その間にも、シンが自分に攻撃を向けさせようと、必死に奴の脚を斬りつけている。
姫も『ラージフット』を怯ませるために、遠くから顔面に銃弾を放っていた。
ニアが攻撃のリーチから離れていったせいか、『ラージフット』は攻撃の対象をシンに変えたらしい。
サクノは走っているニアに言った。
「ニア! 武器を出して〈アーマメント・デトネーション〉の準備をしろ。奴の顔面に攻撃を入れれるような状態は俺が作る」
「……わかった!」
とりあえず今はサクノのことを信じるしかなかった。ニアはすぐに立ち止まった。
ニアはメニュー画面を呼び出し、装備画面を出してそれをスクロールする。
中から自分の持っている中で、一番攻撃力の高い両手剣を取り出した。
「よし、少し時間を稼いでくれ!」
サクノはもうすでに補助術を始動させていた。
しかし、説明はない。恐らく、今は何するのかを説明する時間も惜しいのだろう。
ニアは背中に装備された両手剣を抜いて、シンと姫の戦っている『ラージフット』の元へと駆けていく。
シンのHPはすでに残り四割まで削られている。
しかし、先程まで『ラージフット』の攻撃を受け続けていたことを考えれば、よく耐えていた。
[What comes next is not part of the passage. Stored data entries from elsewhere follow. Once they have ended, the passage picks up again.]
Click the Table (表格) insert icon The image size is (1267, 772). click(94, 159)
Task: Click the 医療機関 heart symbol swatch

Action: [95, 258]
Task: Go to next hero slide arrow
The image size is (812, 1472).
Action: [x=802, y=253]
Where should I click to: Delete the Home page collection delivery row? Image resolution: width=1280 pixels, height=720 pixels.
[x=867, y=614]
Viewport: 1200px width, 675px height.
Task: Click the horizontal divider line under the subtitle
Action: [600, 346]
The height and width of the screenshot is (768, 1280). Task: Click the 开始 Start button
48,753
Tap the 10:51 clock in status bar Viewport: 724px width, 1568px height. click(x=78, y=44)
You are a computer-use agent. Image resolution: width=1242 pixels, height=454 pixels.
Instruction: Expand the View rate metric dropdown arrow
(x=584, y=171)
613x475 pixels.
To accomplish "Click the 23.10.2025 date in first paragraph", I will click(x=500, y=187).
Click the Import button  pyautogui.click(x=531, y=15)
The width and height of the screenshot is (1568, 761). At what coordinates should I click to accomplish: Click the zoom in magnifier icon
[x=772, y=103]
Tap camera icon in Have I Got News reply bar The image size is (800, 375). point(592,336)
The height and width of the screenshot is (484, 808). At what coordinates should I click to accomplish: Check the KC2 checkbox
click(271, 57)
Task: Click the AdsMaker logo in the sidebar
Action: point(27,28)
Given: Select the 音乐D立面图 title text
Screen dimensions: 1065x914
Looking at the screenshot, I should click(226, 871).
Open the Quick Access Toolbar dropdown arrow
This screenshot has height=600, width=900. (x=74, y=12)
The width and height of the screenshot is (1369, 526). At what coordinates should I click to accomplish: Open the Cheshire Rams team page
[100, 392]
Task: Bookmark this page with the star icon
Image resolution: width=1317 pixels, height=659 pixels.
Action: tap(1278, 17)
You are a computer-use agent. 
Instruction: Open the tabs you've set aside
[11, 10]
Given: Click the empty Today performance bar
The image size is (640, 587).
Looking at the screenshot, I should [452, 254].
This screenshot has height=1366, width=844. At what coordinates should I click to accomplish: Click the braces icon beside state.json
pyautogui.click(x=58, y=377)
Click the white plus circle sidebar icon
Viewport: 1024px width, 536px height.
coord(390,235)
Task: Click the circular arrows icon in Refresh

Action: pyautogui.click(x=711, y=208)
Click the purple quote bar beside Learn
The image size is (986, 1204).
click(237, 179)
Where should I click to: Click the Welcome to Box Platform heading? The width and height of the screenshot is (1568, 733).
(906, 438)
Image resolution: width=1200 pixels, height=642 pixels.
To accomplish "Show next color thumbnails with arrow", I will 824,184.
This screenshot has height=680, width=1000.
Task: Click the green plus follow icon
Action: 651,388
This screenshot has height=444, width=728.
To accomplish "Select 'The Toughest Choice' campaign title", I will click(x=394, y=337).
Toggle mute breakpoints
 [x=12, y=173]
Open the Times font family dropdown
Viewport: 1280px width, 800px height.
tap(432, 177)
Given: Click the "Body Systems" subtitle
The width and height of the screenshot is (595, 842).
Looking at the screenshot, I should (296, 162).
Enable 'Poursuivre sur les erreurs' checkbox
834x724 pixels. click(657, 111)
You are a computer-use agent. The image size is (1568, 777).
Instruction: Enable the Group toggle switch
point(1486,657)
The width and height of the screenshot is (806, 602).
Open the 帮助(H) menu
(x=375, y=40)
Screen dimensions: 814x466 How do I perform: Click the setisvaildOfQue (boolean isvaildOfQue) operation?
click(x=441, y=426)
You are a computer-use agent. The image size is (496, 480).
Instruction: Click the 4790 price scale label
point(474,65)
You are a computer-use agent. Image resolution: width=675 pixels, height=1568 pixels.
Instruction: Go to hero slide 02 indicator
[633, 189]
〈プロテクター〉を二つ掛けられていたのが大きかったのだろう。補助術の効果は絶大だと言えた。
ニアとシンは『ラージフット』にこまめに攻撃をしつつ、奴の攻撃をニアは両手剣で、シンは盾で受けとめ続けた。姫も『ラージフット』の攻撃が届かない範囲で銃撃を続けた。
ニアのHPが4割ほど、シンのHPも2割以下に突入したころ、大きな叫び声が広間に響いた。
「待たせたなみんな! 一旦下がれ!」
サクノの言うことに従い、3人は『ラージフット』から背を向けて距離を取る――その間を、サクノが走り抜けていった。
「え! おい!」
ニアは驚きながら、立ち止まってすぐ振り向いた。
しかしニアの言葉なんて意に介さず、サクノは『ラージフット』のほうへ向かった。
そして跳躍し――持っている杖で『ラージフット』の横腹を打ちつけた。
奴はそのまま態勢を崩し、真横に倒れた。ドンという音と共に、地鳴りが生じた。
「いけ! ニア!」
「ああ!」
驚きを抱えつつも、ニアは『ラージフット』の顔面へと向かう。
近づき、そして飛び――落下しながら奴の右目に両手剣を突き刺した。
「アーマメント! デトネーション!」
『ラージフット』の右目で、強い爆発が生じた。大きな衝撃が広間の中を駆け抜ける。
「……」
数十秒の沈黙が続いた後――『ラージフット』は欠片となって、どこかへ消えていった。